* START *

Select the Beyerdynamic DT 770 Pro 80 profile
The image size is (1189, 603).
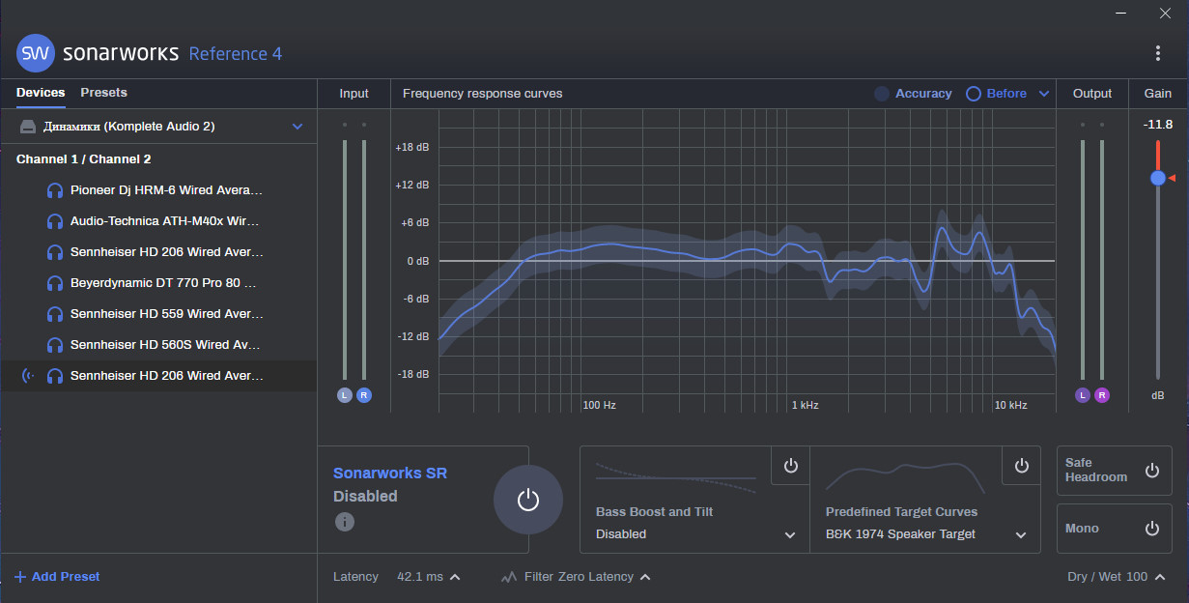click(162, 283)
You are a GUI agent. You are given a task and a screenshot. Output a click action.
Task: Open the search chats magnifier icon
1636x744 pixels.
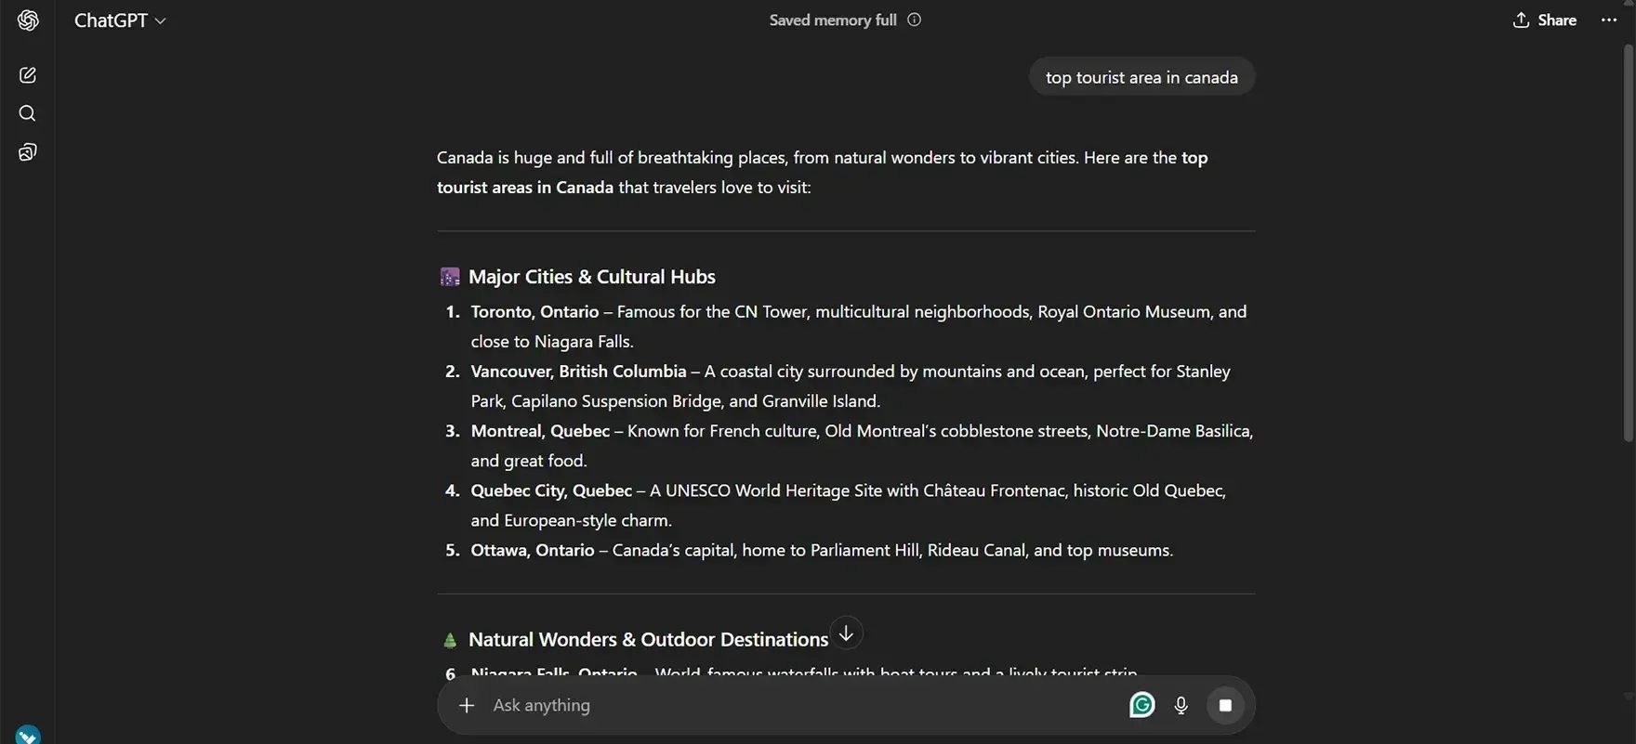(x=28, y=113)
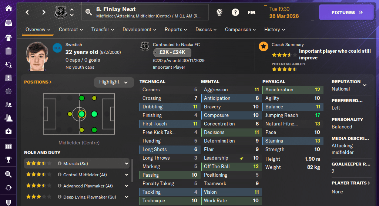Open the world globe icon in header

[x=219, y=12]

* END *

- Stated exercise
Copy every row above word for word, leaving out the pictures.

- Final answer
Select the Beyerdynamic DT 770 Pro 80 profile
The image size is (1189, 603).
click(162, 283)
You are a GUI agent. You are given a task and a screenshot. Output a click action.
Task: Open the search chats magnifier icon
1636x744 pixels.
(x=28, y=113)
Open the world globe icon in header

[x=219, y=12]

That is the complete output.